-- start of Given data --

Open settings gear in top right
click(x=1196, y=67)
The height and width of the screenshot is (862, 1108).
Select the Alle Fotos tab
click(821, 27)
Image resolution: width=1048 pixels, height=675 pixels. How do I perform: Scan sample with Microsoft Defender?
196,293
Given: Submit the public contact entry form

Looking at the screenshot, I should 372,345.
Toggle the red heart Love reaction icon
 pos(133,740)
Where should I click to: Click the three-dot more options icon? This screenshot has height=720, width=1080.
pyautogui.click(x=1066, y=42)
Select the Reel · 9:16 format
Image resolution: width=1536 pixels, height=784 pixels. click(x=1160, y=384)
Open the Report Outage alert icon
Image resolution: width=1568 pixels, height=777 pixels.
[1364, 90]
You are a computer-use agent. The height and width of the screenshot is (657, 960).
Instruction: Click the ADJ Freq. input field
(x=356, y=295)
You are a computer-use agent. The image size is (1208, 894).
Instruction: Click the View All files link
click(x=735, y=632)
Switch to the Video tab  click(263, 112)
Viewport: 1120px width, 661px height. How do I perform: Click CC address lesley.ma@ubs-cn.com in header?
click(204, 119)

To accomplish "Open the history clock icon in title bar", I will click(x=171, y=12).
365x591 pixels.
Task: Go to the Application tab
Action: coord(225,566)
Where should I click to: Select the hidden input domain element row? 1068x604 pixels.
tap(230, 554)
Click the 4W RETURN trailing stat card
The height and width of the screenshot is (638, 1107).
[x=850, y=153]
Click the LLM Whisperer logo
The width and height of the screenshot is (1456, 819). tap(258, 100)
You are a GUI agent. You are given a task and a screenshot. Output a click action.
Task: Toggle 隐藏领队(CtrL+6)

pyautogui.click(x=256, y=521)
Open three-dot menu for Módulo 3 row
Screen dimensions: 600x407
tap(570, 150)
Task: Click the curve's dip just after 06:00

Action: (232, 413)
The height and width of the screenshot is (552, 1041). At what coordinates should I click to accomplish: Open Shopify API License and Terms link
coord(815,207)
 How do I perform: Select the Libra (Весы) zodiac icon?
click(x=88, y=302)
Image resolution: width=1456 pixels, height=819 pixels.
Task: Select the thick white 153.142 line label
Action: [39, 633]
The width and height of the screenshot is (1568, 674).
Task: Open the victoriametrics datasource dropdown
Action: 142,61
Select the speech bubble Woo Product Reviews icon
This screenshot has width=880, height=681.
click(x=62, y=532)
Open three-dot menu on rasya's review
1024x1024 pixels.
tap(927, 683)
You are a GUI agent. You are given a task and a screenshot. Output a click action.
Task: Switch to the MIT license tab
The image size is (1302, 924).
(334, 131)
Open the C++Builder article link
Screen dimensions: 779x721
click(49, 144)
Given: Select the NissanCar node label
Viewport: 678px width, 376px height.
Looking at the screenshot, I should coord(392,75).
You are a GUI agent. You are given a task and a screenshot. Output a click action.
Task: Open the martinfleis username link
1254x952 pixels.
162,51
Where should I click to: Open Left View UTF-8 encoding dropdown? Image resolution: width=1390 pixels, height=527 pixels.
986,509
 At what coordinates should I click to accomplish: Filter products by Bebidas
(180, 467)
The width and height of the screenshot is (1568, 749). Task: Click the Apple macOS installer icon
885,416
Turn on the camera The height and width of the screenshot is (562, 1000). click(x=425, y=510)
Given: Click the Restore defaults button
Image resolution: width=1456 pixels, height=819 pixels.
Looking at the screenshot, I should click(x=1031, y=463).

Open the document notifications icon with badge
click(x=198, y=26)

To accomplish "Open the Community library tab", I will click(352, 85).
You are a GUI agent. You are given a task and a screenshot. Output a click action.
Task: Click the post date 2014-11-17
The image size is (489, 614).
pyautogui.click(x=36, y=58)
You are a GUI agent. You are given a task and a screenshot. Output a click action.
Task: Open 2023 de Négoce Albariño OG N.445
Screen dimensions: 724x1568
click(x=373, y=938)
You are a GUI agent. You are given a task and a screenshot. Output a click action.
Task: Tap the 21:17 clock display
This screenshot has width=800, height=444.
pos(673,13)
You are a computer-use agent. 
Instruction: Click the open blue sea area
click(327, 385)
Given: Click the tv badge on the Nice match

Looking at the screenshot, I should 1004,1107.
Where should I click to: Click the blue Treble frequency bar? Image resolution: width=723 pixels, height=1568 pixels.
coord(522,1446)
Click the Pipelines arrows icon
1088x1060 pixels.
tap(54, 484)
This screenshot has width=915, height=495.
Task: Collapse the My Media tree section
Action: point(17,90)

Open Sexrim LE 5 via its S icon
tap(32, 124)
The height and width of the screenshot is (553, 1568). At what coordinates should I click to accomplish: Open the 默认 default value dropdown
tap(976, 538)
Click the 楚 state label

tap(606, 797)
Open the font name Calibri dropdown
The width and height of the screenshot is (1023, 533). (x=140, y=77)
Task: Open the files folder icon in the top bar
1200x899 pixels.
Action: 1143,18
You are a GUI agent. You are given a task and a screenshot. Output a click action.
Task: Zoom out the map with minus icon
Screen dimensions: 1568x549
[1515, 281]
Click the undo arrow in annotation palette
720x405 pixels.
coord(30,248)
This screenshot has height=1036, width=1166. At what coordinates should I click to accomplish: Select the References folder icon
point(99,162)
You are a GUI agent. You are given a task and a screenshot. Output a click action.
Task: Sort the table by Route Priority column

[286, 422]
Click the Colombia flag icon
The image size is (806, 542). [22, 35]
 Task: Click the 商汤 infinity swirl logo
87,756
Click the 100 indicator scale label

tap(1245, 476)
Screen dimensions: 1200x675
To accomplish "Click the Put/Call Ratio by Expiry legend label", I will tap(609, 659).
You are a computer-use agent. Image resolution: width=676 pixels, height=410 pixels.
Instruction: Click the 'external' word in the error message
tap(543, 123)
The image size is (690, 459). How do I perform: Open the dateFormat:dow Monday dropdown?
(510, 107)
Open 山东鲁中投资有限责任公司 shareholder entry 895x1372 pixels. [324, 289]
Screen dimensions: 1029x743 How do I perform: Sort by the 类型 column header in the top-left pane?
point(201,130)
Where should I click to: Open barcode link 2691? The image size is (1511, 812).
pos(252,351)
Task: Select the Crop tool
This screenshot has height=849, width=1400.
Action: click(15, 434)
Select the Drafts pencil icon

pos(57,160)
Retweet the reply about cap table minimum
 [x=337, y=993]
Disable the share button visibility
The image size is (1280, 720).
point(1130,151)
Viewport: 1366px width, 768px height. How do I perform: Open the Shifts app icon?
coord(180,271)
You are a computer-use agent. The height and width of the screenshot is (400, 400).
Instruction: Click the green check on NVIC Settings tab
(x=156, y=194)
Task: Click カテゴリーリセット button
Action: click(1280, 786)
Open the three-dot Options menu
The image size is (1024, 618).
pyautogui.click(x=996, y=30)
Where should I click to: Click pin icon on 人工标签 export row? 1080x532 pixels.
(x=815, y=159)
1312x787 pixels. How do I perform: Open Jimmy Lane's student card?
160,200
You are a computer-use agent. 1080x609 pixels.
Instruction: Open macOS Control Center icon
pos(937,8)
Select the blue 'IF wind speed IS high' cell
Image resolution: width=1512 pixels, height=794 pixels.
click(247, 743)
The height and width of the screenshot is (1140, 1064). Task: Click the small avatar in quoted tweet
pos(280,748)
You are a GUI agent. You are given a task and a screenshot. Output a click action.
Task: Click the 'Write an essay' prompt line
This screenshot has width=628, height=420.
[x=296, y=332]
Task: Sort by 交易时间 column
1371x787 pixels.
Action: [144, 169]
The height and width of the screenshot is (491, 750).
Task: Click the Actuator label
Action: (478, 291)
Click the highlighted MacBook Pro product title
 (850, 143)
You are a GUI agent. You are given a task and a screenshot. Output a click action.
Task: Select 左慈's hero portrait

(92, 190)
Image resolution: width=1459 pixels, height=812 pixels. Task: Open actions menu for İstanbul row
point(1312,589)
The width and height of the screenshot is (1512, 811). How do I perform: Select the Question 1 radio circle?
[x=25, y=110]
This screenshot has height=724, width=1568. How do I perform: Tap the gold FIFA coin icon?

-- end of Given data --

[Aim] Copy the rows above verbatim, from the line that contains "Click the Colombia flag icon" through the line that contains "Action: click(15, 434)", with both of those lines included.

[Result below]
Click the Colombia flag icon
The image size is (806, 542). [22, 35]
 Task: Click the 商汤 infinity swirl logo
87,756
Click the 100 indicator scale label

tap(1245, 476)
Screen dimensions: 1200x675
To accomplish "Click the Put/Call Ratio by Expiry legend label", I will tap(609, 659).
You are a computer-use agent. Image resolution: width=676 pixels, height=410 pixels.
Instruction: Click the 'external' word in the error message
tap(543, 123)
The image size is (690, 459). How do I perform: Open the dateFormat:dow Monday dropdown?
(510, 107)
Open 山东鲁中投资有限责任公司 shareholder entry 895x1372 pixels. [324, 289]
Screen dimensions: 1029x743 How do I perform: Sort by the 类型 column header in the top-left pane?
point(201,130)
Where should I click to: Open barcode link 2691? The image size is (1511, 812).
pos(252,351)
Task: Select the Crop tool
This screenshot has height=849, width=1400.
Action: click(15, 434)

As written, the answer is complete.